** WORK REQUEST **
Return all of the following entries as written, but without the images.

((

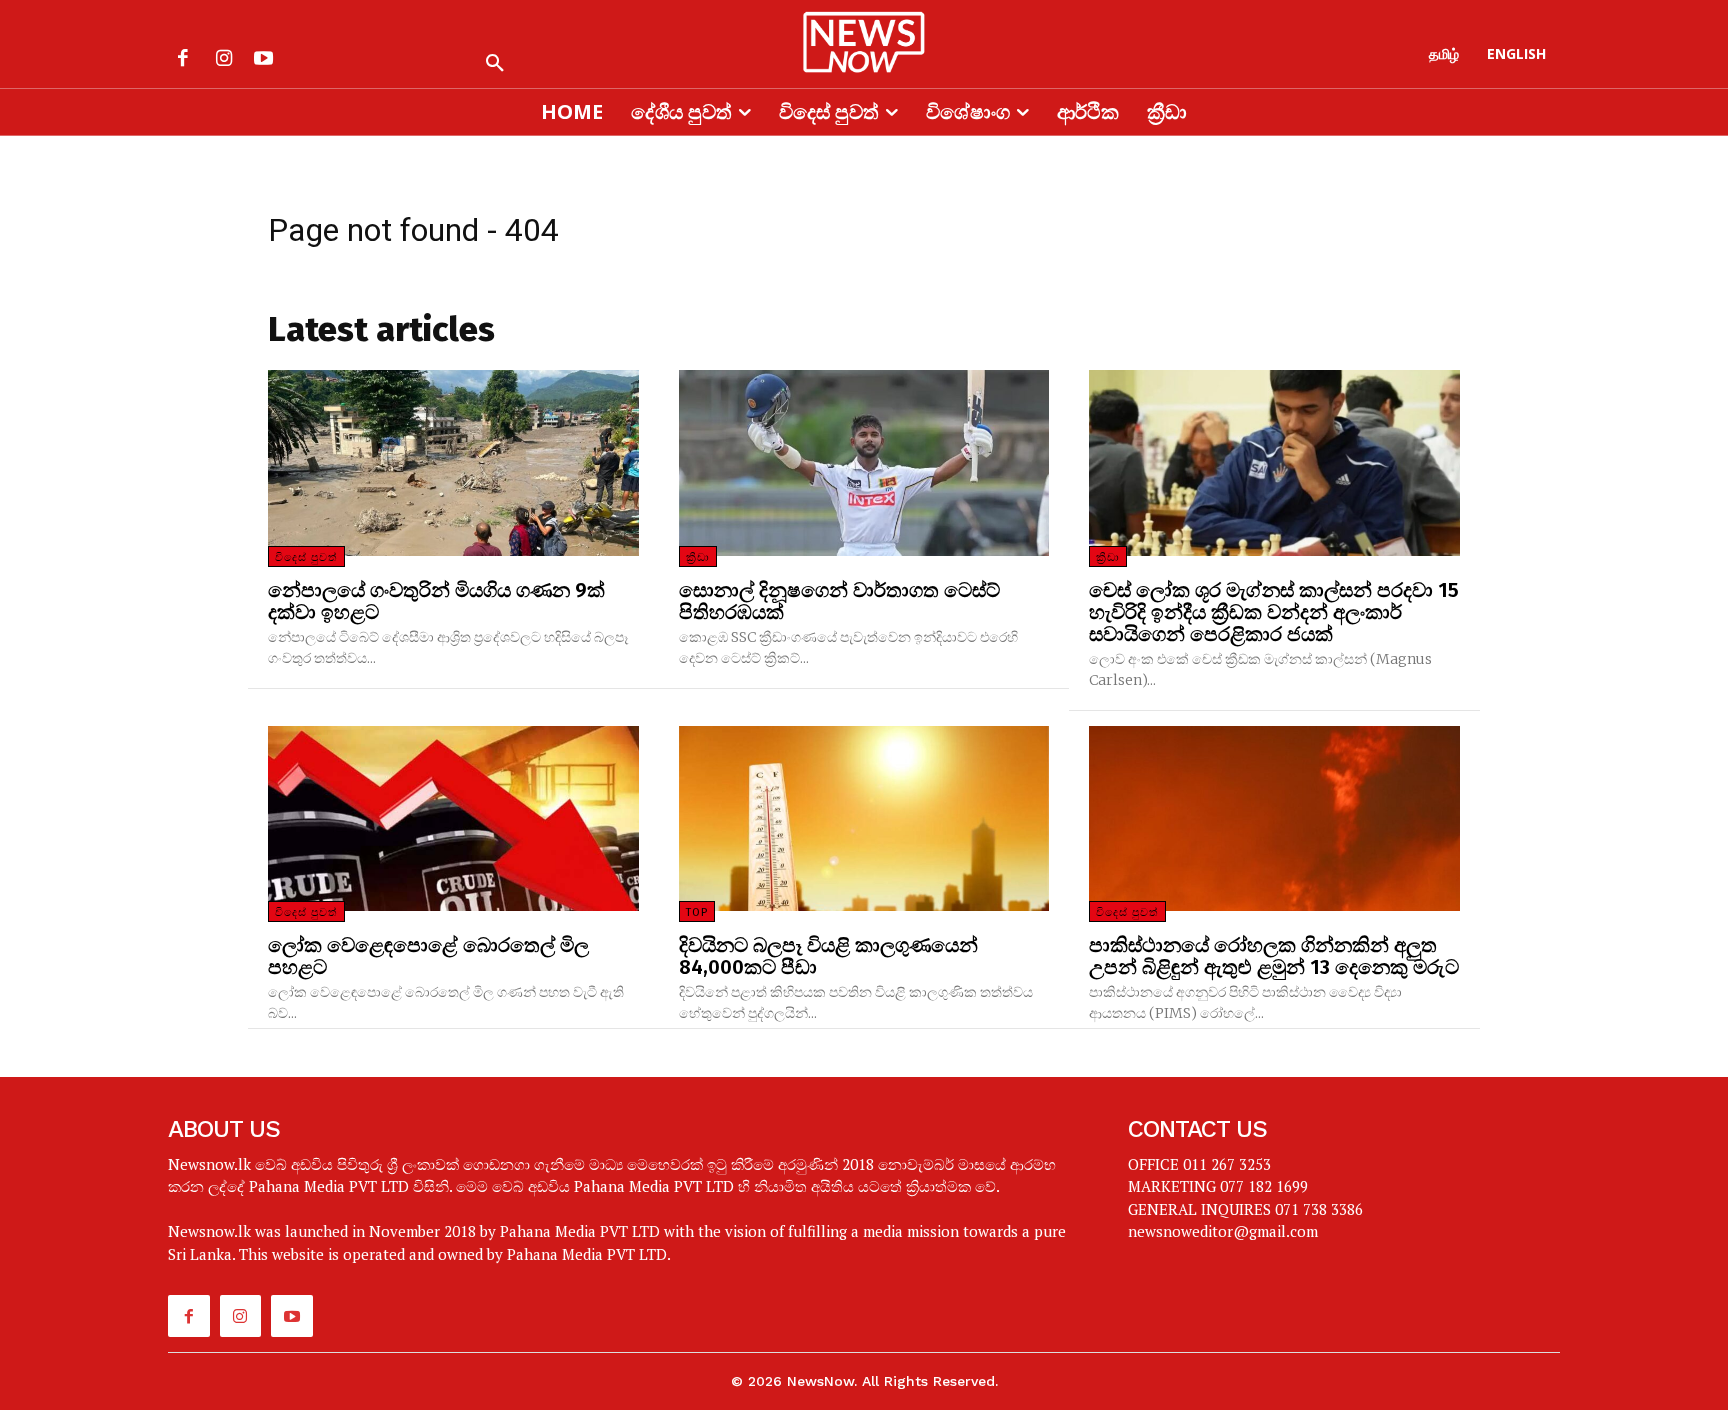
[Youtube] (264, 60)
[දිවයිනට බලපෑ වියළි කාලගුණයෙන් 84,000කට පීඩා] (864, 818)
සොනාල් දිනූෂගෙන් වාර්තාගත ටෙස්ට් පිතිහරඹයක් (839, 601)
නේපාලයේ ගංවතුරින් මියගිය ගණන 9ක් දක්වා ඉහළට (436, 601)
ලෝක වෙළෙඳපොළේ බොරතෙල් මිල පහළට (428, 956)
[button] (495, 64)
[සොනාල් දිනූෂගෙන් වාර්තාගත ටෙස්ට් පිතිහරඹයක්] (864, 462)
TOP (697, 912)
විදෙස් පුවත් (306, 557)
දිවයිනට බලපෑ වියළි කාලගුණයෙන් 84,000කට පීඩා (828, 956)
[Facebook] (183, 60)
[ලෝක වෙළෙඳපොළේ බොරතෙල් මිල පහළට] (453, 818)
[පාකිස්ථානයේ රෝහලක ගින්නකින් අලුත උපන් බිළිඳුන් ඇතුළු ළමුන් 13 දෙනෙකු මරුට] (1274, 818)
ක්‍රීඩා (698, 557)
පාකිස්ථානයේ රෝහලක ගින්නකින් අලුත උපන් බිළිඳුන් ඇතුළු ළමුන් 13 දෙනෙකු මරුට (1274, 956)
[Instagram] (223, 60)
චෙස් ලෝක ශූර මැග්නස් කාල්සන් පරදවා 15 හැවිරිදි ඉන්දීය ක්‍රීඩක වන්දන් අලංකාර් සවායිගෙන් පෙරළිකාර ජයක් (1274, 612)
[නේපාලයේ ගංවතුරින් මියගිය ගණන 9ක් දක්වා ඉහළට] (453, 462)
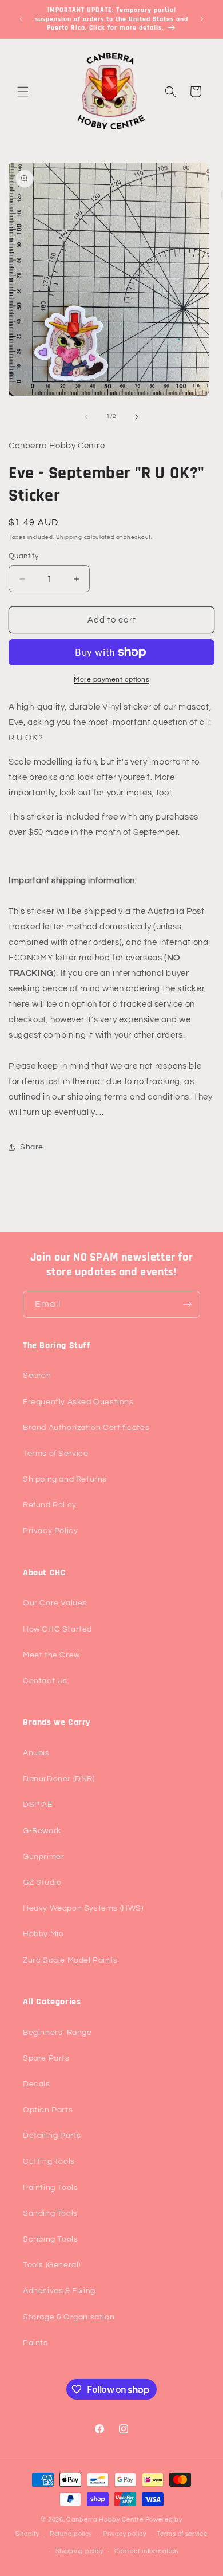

))

** PROBLEM SOLUTION **
[Youtube] (264, 60)
[දිවයිනට බලපෑ වියළි කාලගුණයෙන් 84,000කට පීඩා] (864, 818)
සොනාල් දිනූෂගෙන් වාර්තාගත ටෙස්ට් පිතිහරඹයක් (839, 601)
නේපාලයේ ගංවතුරින් මියගිය ගණන 9ක් දක්වා ඉහළට (436, 601)
ලෝක වෙළෙඳපොළේ බොරතෙල් මිල පහළට (428, 956)
[button] (495, 64)
[සොනාල් දිනූෂගෙන් වාර්තාගත ටෙස්ට් පිතිහරඹයක්] (864, 462)
TOP (697, 912)
විදෙස් පුවත් (306, 557)
දිවයිනට බලපෑ වියළි කාලගුණයෙන් 84,000කට පීඩා (828, 956)
[Facebook] (183, 60)
[ලෝක වෙළෙඳපොළේ බොරතෙල් මිල පහළට] (453, 818)
[පාකිස්ථානයේ රෝහලක ගින්නකින් අලුත උපන් බිළිඳුන් ඇතුළු ළමුන් 13 දෙනෙකු මරුට] (1274, 818)
ක්‍රීඩා (698, 557)
පාකිස්ථානයේ රෝහලක ගින්නකින් අලුත උපන් බිළිඳුන් ඇතුළු ළමුන් 13 දෙනෙකු මරුට (1274, 956)
[Instagram] (223, 60)
චෙස් ලෝක ශූර මැග්නස් කාල්සන් පරදවා 15 හැවිරිදි ඉන්දීය ක්‍රීඩක වන්දන් අලංකාර් සවායිගෙන් පෙරළිකාර ජයක් (1274, 612)
[නේපාලයේ ගංවතුරින් මියගිය ගණන 9ක් දක්වා ඉහළට] (453, 462)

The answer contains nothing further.